In the typical batch order picking and sorting system, volume on the sorter decrease near the end of the current batch and goes to near zero until the next batch can be released to the sorter. In this type of sorting system, the least productive period occurs at the beginning and at the end of each batch order picking cycle. This is referred to as the bell curve effect. Maintaining sorter capacity during batch transitions can improve overall throughput by 20-25%. Unfortunately, the typical batch order picking/sorting operation does not incorporate a picking strategy to minimize these losses.
Regardless of system design specifics, it is critical to maintain proper timing between picking, sorting, palletizing, and shipping operations. If these operations are not synchronized, the following issues are likely to occur:
- When order fulfillment volume increases additional picking labor is added. This creates a situation where pickers (in order to stay productive) pick the next batch of orders before the current batch is completed. As a result, while some pickers are still picking orders for the current batch others are working on a future batch.
- Cases belonging to those future batches, cannot be assigned to a divert lane until the current batch is completed. So they accumulating on the recirculation conveyor loop until it backs-up, which then interrupts inbound case flow to the sorter causing those conveyor lines to backup.
- Cases belonging to orders for the current batch (and perhaps stragglers from the previous batch) end up accumulating behind cases belonging to a future batch.
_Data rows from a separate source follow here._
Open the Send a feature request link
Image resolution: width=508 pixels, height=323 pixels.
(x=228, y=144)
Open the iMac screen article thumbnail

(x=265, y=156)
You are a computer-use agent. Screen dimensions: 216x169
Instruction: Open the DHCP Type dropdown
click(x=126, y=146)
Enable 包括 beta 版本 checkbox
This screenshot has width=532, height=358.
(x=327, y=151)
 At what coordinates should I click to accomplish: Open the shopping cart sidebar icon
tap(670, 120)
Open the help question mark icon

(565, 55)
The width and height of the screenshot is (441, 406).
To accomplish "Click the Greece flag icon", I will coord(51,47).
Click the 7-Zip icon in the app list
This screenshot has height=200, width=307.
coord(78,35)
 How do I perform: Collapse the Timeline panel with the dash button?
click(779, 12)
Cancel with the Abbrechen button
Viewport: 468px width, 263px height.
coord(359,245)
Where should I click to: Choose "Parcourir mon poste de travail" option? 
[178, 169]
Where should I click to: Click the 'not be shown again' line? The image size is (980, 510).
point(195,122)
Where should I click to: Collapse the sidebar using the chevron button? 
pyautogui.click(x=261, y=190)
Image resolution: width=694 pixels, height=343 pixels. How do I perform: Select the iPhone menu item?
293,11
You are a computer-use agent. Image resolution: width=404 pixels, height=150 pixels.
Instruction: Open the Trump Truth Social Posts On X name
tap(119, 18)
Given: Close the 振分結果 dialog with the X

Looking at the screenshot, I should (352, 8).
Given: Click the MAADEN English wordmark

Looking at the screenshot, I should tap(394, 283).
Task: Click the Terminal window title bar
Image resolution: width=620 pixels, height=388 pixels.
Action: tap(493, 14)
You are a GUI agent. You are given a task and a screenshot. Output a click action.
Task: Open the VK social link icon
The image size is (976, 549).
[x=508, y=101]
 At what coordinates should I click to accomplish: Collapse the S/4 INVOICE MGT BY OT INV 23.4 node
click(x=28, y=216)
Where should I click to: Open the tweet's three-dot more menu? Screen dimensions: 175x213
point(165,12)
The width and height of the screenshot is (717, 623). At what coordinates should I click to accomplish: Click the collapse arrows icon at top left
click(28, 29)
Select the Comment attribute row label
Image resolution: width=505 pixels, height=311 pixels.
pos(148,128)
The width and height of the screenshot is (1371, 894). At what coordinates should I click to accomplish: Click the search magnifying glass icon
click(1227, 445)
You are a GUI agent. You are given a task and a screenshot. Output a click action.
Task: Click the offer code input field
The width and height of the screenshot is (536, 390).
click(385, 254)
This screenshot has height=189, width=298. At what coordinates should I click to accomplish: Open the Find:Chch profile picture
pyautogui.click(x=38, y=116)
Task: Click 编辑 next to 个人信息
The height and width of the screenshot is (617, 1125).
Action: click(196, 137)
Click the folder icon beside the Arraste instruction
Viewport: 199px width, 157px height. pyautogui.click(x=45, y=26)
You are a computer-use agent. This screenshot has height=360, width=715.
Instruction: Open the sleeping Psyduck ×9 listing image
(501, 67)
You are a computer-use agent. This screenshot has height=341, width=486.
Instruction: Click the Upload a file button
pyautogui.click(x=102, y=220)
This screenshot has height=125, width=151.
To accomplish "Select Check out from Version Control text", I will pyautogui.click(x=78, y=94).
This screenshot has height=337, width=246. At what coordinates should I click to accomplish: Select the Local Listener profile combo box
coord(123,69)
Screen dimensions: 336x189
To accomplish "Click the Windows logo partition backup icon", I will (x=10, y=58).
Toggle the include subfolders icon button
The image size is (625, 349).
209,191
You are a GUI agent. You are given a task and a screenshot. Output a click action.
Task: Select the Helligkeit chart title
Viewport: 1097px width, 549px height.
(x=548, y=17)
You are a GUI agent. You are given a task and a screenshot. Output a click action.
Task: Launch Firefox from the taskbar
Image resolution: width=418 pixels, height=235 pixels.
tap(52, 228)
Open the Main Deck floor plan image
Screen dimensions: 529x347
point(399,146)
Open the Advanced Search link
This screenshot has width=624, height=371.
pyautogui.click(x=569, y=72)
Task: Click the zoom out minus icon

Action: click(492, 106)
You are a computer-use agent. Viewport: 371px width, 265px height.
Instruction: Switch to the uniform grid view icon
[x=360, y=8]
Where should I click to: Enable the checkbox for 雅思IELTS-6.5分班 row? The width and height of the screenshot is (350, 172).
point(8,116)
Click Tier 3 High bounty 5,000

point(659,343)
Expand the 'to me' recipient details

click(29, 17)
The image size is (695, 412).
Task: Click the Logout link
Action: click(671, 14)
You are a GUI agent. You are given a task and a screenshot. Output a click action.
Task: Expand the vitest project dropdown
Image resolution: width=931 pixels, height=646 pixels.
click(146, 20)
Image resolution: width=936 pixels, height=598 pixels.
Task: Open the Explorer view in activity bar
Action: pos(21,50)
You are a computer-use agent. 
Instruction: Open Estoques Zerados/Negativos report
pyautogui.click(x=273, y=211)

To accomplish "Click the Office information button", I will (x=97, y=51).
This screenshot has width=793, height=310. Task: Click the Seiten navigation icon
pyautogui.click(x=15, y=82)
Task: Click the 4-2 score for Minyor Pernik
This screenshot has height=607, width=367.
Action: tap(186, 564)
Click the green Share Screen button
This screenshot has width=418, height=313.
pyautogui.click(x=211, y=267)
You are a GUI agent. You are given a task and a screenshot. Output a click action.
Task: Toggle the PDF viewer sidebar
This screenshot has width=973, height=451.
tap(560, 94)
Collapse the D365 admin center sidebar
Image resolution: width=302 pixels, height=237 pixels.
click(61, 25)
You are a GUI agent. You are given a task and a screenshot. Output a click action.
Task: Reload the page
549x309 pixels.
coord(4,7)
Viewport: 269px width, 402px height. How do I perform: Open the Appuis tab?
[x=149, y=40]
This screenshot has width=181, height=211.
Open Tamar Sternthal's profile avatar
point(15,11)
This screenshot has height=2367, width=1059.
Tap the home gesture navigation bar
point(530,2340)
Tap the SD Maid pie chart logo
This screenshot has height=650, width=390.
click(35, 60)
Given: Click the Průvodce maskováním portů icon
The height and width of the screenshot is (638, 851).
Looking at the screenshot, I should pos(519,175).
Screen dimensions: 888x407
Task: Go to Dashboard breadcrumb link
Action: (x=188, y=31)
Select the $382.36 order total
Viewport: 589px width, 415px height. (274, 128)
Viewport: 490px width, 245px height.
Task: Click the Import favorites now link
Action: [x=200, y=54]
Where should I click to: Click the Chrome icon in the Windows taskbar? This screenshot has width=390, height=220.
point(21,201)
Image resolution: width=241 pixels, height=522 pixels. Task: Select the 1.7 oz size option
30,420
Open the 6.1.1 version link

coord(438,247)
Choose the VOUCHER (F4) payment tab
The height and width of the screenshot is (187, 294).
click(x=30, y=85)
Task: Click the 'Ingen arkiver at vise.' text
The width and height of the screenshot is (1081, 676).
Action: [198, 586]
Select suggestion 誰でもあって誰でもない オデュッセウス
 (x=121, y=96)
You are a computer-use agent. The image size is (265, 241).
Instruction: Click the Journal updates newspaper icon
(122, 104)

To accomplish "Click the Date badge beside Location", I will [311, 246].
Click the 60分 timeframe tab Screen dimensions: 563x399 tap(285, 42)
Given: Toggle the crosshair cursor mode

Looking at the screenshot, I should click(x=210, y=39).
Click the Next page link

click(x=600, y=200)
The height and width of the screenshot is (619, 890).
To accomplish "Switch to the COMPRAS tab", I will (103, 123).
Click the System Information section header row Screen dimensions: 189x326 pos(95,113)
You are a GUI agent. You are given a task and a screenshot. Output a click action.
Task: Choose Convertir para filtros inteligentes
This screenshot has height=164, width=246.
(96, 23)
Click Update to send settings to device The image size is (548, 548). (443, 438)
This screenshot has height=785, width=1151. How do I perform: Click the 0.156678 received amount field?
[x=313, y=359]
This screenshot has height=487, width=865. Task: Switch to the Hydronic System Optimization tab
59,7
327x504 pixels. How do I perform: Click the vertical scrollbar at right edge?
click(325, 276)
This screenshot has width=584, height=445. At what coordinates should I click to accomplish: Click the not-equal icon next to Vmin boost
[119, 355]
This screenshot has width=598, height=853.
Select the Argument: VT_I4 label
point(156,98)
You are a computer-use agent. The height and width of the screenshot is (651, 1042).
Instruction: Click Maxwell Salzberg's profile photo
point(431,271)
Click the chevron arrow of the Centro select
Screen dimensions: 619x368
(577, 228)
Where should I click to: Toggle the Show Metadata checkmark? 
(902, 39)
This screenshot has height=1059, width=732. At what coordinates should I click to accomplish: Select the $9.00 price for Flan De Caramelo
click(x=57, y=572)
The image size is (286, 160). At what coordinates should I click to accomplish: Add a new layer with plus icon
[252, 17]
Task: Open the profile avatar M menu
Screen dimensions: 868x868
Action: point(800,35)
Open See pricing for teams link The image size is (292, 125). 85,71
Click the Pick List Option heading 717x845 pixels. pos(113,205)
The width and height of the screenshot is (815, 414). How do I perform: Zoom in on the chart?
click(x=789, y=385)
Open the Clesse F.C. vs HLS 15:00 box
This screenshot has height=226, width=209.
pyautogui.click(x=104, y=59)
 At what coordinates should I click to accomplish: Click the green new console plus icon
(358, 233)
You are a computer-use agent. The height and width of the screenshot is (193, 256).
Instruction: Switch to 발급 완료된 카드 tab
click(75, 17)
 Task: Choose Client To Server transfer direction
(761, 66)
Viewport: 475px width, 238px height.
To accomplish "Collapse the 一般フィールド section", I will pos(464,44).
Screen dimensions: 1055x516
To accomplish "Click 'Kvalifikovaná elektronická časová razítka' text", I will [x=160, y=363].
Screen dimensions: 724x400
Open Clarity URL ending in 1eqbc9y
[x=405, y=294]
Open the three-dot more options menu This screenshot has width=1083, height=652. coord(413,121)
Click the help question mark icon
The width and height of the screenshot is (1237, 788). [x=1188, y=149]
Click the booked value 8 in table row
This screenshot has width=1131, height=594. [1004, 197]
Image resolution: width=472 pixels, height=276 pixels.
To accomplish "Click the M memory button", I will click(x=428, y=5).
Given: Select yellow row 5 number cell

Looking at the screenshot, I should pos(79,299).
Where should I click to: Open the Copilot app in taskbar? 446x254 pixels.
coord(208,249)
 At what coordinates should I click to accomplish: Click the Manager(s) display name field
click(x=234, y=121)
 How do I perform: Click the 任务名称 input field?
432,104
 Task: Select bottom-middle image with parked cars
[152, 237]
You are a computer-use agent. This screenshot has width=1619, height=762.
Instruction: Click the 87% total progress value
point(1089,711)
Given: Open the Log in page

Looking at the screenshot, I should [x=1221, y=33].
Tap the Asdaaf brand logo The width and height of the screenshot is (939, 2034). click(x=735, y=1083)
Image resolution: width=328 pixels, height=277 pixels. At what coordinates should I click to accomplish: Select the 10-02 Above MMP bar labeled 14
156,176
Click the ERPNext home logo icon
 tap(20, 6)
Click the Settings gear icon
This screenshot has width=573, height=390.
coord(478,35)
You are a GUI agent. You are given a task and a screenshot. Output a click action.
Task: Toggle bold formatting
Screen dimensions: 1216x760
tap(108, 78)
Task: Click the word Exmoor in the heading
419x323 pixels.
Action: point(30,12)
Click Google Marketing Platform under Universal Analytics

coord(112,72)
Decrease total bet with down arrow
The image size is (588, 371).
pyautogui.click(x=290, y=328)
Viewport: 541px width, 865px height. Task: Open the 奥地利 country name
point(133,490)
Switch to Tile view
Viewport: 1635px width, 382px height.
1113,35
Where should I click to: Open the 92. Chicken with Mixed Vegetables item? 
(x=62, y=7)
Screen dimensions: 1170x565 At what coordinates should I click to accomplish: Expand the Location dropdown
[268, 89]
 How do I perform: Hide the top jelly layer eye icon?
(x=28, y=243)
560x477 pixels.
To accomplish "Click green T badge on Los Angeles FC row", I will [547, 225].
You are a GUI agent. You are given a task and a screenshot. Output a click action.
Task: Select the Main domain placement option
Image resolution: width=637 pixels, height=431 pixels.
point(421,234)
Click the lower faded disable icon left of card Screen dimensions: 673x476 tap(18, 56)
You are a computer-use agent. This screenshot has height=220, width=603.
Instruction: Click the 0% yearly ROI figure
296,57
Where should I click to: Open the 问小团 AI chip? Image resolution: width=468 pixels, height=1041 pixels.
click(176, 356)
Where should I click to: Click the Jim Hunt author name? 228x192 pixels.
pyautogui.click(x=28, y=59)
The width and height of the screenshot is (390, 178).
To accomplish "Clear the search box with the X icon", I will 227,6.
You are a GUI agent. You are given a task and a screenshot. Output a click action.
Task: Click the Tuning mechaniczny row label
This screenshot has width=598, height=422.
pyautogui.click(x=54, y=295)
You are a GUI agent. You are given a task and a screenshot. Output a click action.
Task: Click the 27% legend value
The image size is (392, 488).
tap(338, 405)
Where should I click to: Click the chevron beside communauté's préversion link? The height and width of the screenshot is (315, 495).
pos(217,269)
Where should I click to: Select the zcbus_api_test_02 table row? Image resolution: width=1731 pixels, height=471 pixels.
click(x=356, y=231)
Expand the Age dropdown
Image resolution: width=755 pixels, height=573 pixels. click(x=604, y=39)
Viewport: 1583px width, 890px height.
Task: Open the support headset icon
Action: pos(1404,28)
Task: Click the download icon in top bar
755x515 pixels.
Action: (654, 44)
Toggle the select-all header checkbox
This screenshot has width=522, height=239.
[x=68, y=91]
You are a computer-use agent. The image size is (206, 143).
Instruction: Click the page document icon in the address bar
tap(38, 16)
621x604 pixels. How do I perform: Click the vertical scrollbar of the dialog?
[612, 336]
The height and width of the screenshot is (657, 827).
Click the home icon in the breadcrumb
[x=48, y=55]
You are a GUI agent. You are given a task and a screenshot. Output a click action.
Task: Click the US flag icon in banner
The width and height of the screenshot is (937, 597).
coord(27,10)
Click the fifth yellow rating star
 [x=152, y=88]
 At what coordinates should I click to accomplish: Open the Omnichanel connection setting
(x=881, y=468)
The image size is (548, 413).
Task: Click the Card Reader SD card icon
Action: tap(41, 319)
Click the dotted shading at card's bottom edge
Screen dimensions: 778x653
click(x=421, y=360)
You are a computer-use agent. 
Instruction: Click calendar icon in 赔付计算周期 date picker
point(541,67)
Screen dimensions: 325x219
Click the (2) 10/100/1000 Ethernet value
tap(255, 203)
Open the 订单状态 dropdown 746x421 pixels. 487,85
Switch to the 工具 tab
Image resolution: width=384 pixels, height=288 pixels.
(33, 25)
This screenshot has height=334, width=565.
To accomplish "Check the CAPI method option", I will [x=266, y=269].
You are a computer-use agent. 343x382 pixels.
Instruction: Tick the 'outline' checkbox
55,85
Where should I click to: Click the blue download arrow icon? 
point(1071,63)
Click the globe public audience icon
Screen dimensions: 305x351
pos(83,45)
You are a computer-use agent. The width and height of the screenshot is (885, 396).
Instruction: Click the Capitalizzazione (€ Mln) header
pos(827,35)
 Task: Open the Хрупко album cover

Thus, cases for the current batch are inhibited from reaching the sorter in a timely manner.
At this point, the system is out of sync and palletizing/shipping lanes are not accessible for cases belonging to the current batch. Although pickers are being effectively utilized, palletizing and shipping personnel are standing idle waiting for the system to sort through cases belonging to multiple batches, thus reducing throughput and productivity while delaying the completion of customer orders.
The congestion caused by the above condition left unchecked will eventually fill up the available accumulation lines shutting down picking and shipping operations. Adding more accumulation conveyor will delay the problem, but not solve it.
An effective remedy is to test different batch picking strategies like limiting the pickers to no more than two batches at a time. You may also want to review critical path conveyor speeds to determine if they can and should be increased. And, make sure that the operation is in sync by having the right amount of labor at the right place at the right time. Forecasting software is available (perhaps already included with the initial WMS) that can optimize batch size and order release timing.
Also, consider making the following operational changes:
a) Establish multiple palletizing stations for each sortation divert lane. This allows the next batch to be started while waiting for the last cases from the previous batch to be sorted and palletized. Typically, the controls (WMS/PLC) initially provided with the sorting system has this capability and just needs to be programmed. If that is not the case, updated software should be considered.
b) If you don’t have the room for more than one palletizing station per divert lane, consider dividing half the divert lanes into one batch and the other half into the next batch. Although this reduces the size of the pick batch, which ultimately can increase the man-hours required to pick, the overall time to complete batches is reduced because you have reduced the time of low volume on the sortation system. The effect is a much flatter bell curve.
There are other order fulfillment strategies available from industry service providers, such as continuous-flow or wave-less picking, that eliminates the need for segregated batches. These types of solutions require the implementation of specialized software programs and a high level WMS.